Prédications Protestantes dans les Alpes du sud 

DIMANCHE 06 FÉVRIER 2011

Trescléoux (05700).

Lectures du Jour

Esaïe 58, 7-10

1 Corinthiens 2, 1-5

Matthieu 5, 13-16

Notre mission

Introduction

Frères et sœurs, nous voici devant un autre monument du nouveau testament, le sermon sur la montagne, dès le 5° chapitre de cet évangile de Matthieu, placé en première place dans le NT, ce « sermon » s’étalant sur deux chapitres.

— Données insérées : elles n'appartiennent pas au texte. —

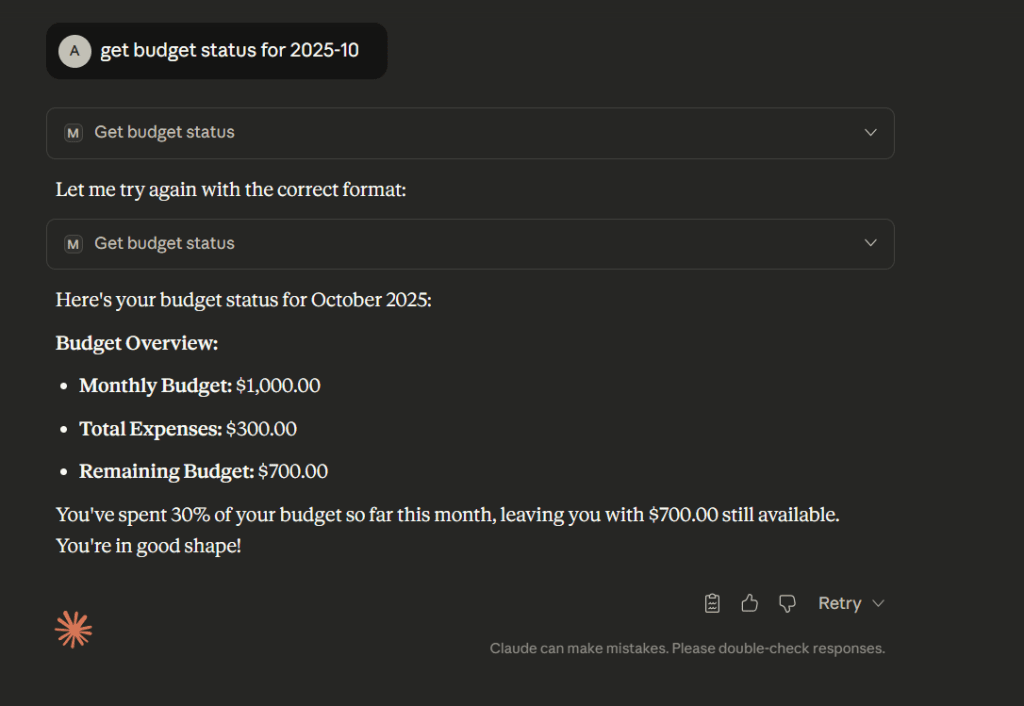Viewport: 1024px width, 706px height.
Task: Click the 'Let me try again' text
Action: (x=231, y=189)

Ce sermon contient déjà tout l’enseignement de JC, avec en particulier la règle d’or du chapitre 7 et ce qu’on peut appeler le principe de réciprocité, qui sous-tend tout l’enseignement de Jésus

Notre lecture de ce matin nous propose 2 petites paraboles complémentaires, en 3 versets : celle du sel insiste plus sur l’aspect communautaire, celle de la lumière, plus sur l’humanité, la relation à l’autre ;

Mais toutes les deux commencent par « Vous êtes », non pas par vous avez, vous serez, non, « vous êtes ». Je ne sais pas si je vous apprends quelque chose de nouveau, si c’est un scoop, mais vous êtes, nous sommes, le sel de la terre, la lumière du monde !!!

Bigre !!

Le jour où nous avons confessé devant notre communauté « Oui, Jésus Christ est mon Seigneur », pensions-nous que nous nous engagions de la sorte ?

Eh bien c’est trop tard, vous êtes, nous sommes…

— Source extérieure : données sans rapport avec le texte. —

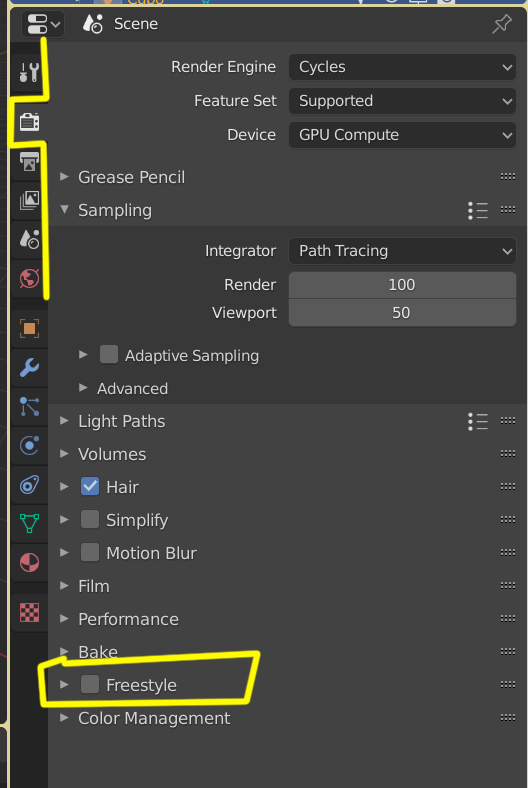Open the Device GPU Compute dropdown
Viewport: 528px width, 788px height.
point(402,135)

Mais nous sommes quoi, au juste ?

Le sel

Curieuse matière que le sel, cet ingrédient qui permit durant des siècles de conserver les aliments, symbole de l’Alliance durable entre Dieu et le peuple Juif « ne laisse pas ton offrande manquer du sel de l'alliance de ton Dieu… ».

Jésus, en proclamant à ceux qui l’écoutent et qui le suivront qu’ils sont le sel de la terre, annonce la nouvelle alliance proposée par Dieu, mais cette fois à toute l’Humanité. Les chrétiens sont bien le sel de la terre, travaillant à la préservation d'un monde issu du projet de Dieu, monde avec lequel Dieu scelle une nouvelle alliance, en Jésus-Christ, alliance dont nous sommes aujourd’hui les seuls signes visibles. Nous, son Eglise, le sel purificateur.

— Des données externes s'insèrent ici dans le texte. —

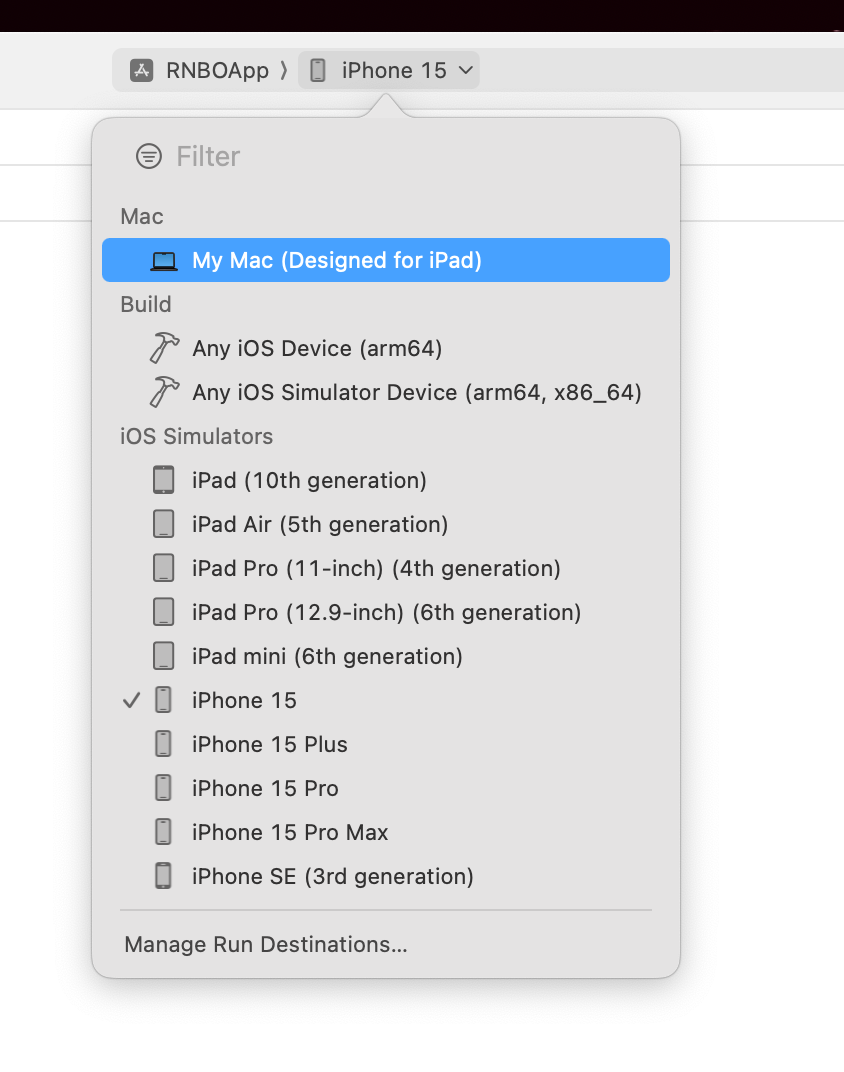
Task: Click the iPad (10th generation) device icon
Action: 163,480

Et j’en viens à une autre particularité du sel : la saveur, le goût. Il n’en faut pas forcément beaucoup : Regardez ce pain que nous allons partager tout à l’heure : 20 g de sel pour 1Kg de farine : 2%, trois fois rien, comme aurait dit Raymond Devos, et pourtant, mangez vous volontiers du pain sans sel ?

Dans ces 20 g. de sel ; combien de grains, même avec du gros sel ? Et où sont-ils ? Disparus ? Mangez en un morceau et vous constaterez qu’ils sont bien là, définitivement là, individuellement invisibles mais collectivement présents : voilà notre Eglise : chaque grain a besoin de tous les autres, notre unité elle est là, nous fondre avec tous nos frères petits grains pour accomplir notre mission commune, la mission que JC nous a confiée : Etre le sel de la terre.

Mais nous devons faire quelques remarques à ce propos :

- Tout d’abord un grain de sel ne peut saler qu’un fois, alors si nous voulons dans la durée pouvoir continuer de donner du goût à l’Humanité, le goût de la vraie vie, le goût de vivre en harmonie avec son créateur, nous devons nous reconstituer auprès de la source unique, JC, notre Seigneur, c’est le sens de ce repas partagé, où nous concrétisons à la fois que nous sommes une communauté et que noua avons besoin de la présence quotidienne de JC à nous côtés, comme il nous l’a promis.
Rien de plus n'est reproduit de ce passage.